S3-1. Extract the linear prediction coefficient feature and the frequency cepstral coefficient feature from the preprocessed speech signal respectively, and establish a speech recognition feature vector sequence;

S3-2, calculate the frame matching distance matrix between each speech recognition feature vector sequence and the known speech recognition feature vector sequence;

S3-3, recursively search for the speech signal with the smallest matching distance in the frame matching distance matrix as the recognition result.

5. robot voice recognition positioning method according to claim 4, is characterized in that, in described step S3-3, in described step S3-3, in the frame matching distance matrix, recursively search for the voice signal with the minimum matching distance specifically comprises the following substeps:

S3-1-1. Build the search objective function:

D(i,j)=|t(i)-r(j)|+min{D(i-1,j),D(i-1,j-1),D(i,j-1)}

In the formula, D(i,j) represents the matching distance between the ith feature in the speech recognition feature vector sequence and the jth feature in the known speech recognition feature vector sequence, and t(i) represents the ith feature in the speech recognition feature vector sequence. eigenvalues, r(j) represents the jth eigenvalue in the sequence of known speech recognition feature vectors;

The constraints are:

D(1,1)=|t(1)-r(1)|

S3-1-2. Starting from D(1,1), calculate the value of D(i,j) row by row or column by column, and finally compare all the calculated values and filter to obtain the speech signal with the smallest matching distance.

6. robot voice recognition positioning method according to claim 1, is characterized in that, the calculation formula of relative time delay in described step S4 is:

τ ₁₂ =argmaxE(αs(n-τ ₁ )s(n-τ ₁ -τ ₂ ))

In the formula, τ ₁₂ represents the relative delay from the speech signal to microphone 1 and microphone 2, E represents the mathematical expectation, α represents the attenuation coefficient of the speech signal, s(n) represents the speech signal, τ ₁ , τ ₂ represent the sound signal to the microphone 1 and mic 2 time.

7. robot speech recognition positioning method according to claim 1, is characterized in that, in described step S5, the expression of estimated robot and sound source distance according to the relative time delay of calculation is:

In the formula, c represents the speed of sound, τ ₁₂ represents the relative time delay from the speech signal to microphone 1 and microphone 2, τ ₁₃ represents the relative time delay from the speech signal to microphone 1 and microphone 3, and τ ₁₄ represents the speech signal to microphone 1 and microphone 4. relative delay.

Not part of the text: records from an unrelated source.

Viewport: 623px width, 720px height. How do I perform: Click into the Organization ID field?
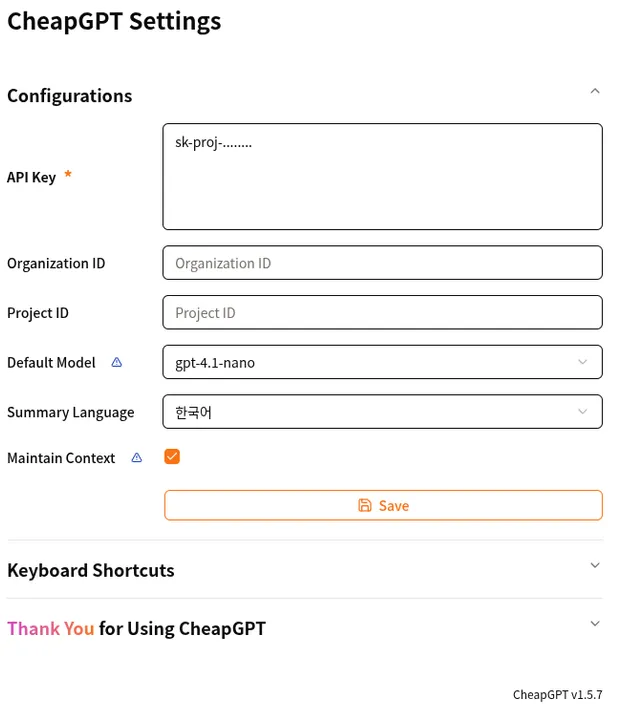click(x=382, y=263)
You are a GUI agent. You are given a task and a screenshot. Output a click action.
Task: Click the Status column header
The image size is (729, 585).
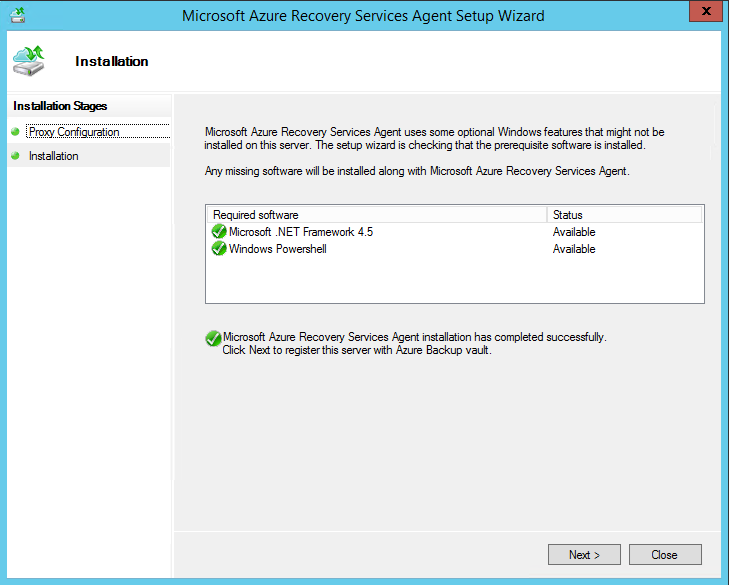coord(567,215)
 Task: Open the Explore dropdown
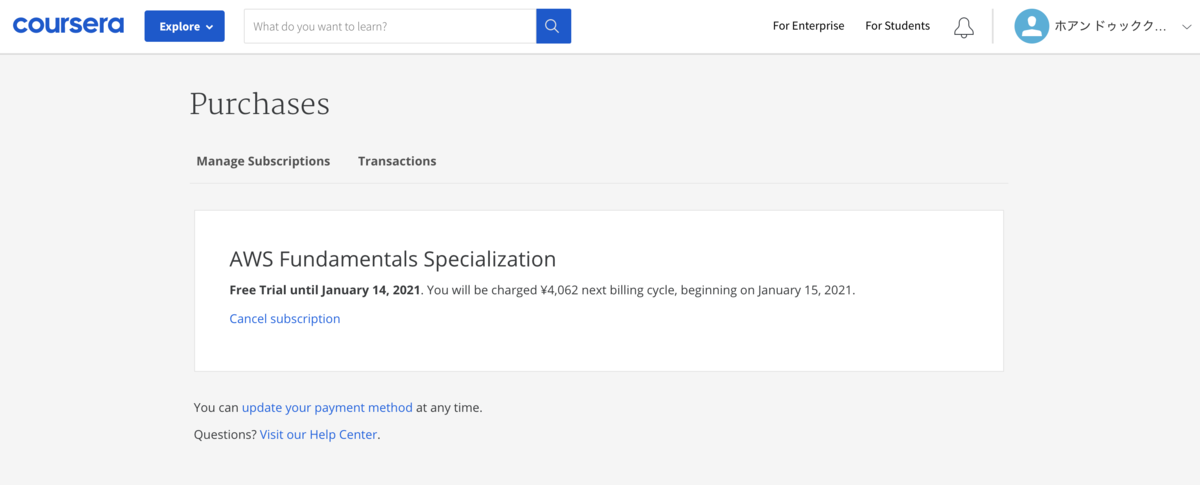(184, 27)
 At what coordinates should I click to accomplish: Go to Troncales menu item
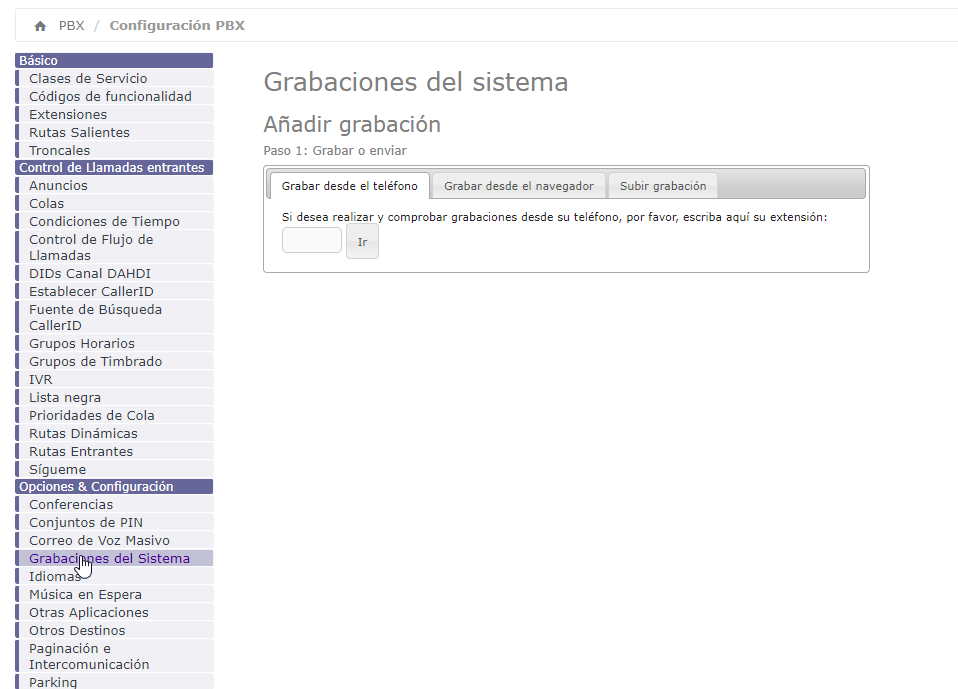click(59, 151)
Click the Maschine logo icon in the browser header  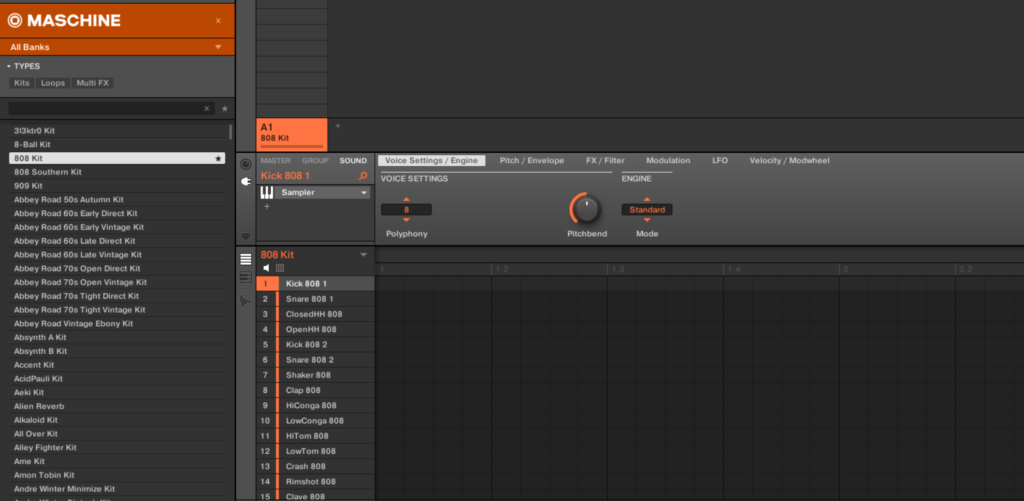click(16, 20)
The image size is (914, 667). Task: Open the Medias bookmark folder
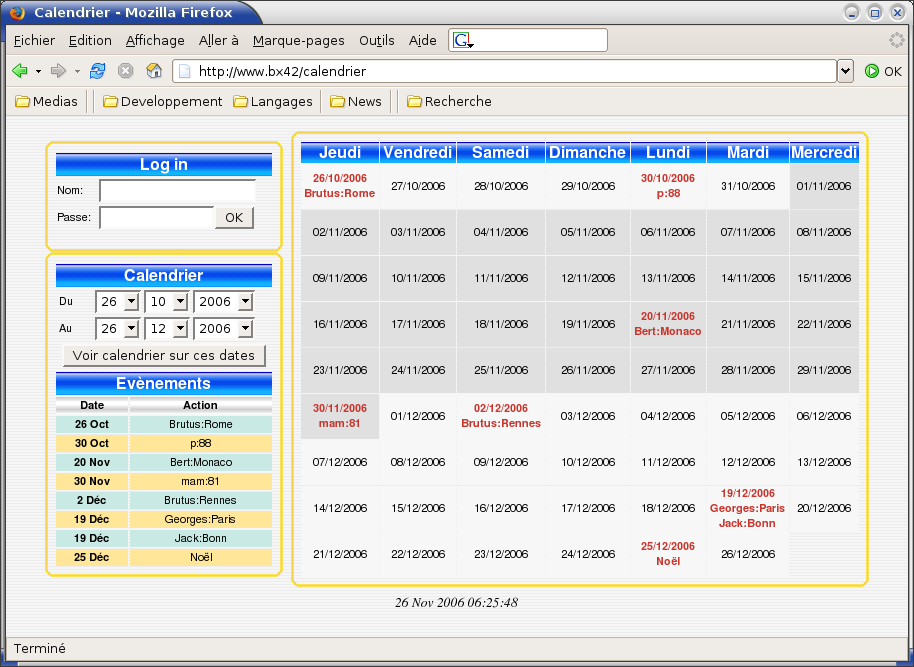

8. robot voice recognition positioning method according to claim 1, is characterized in that, in described step S5, the expression of estimated robot azimuth angle according to the relative time delay of calculation is:

In the formula, τ ₁₂ represents the relative delay from the speech signal to microphone 1 and microphone 2, τ ₁₃ represents the relative delay from the speech signal to microphone 1 and microphone 3, and τ ₁₄ represents the relative delay from the speech signal to microphone 1 and microphone 4 .

9. robot speech recognition positioning method according to claim 1, is characterized in that, the expression that estimates robot pitch angle according to the relative time delay of calculation in described step S5 is:

In the formula, c represents the speed of sound, τ ₁₂ represents the relative time delay from the speech signal to microphone 1 and microphone 2, τ ₁₃ represents the relative time delay from the speech signal to microphone 1 and microphone 3, and τ ₁₄ represents the speech signal to microphone 1 and microphone 4. The relative delay of , d represents the distance from the microphone element to the origin of the world coordinate system.

10. A robot voice recognition and positioning system, comprising:

Building blocks for modeling microphone arrays;

The acquisition module is used to collect the voice signal of the microphone array element and perform preprocessing;

The recognition module is used for matching and recognizing the preprocessed speech signal;

The estimation module is used to separately calculate the relative time delay of the matched speech signals between the microphone array elements, and estimate the robot pose according to the calculated relative time delay.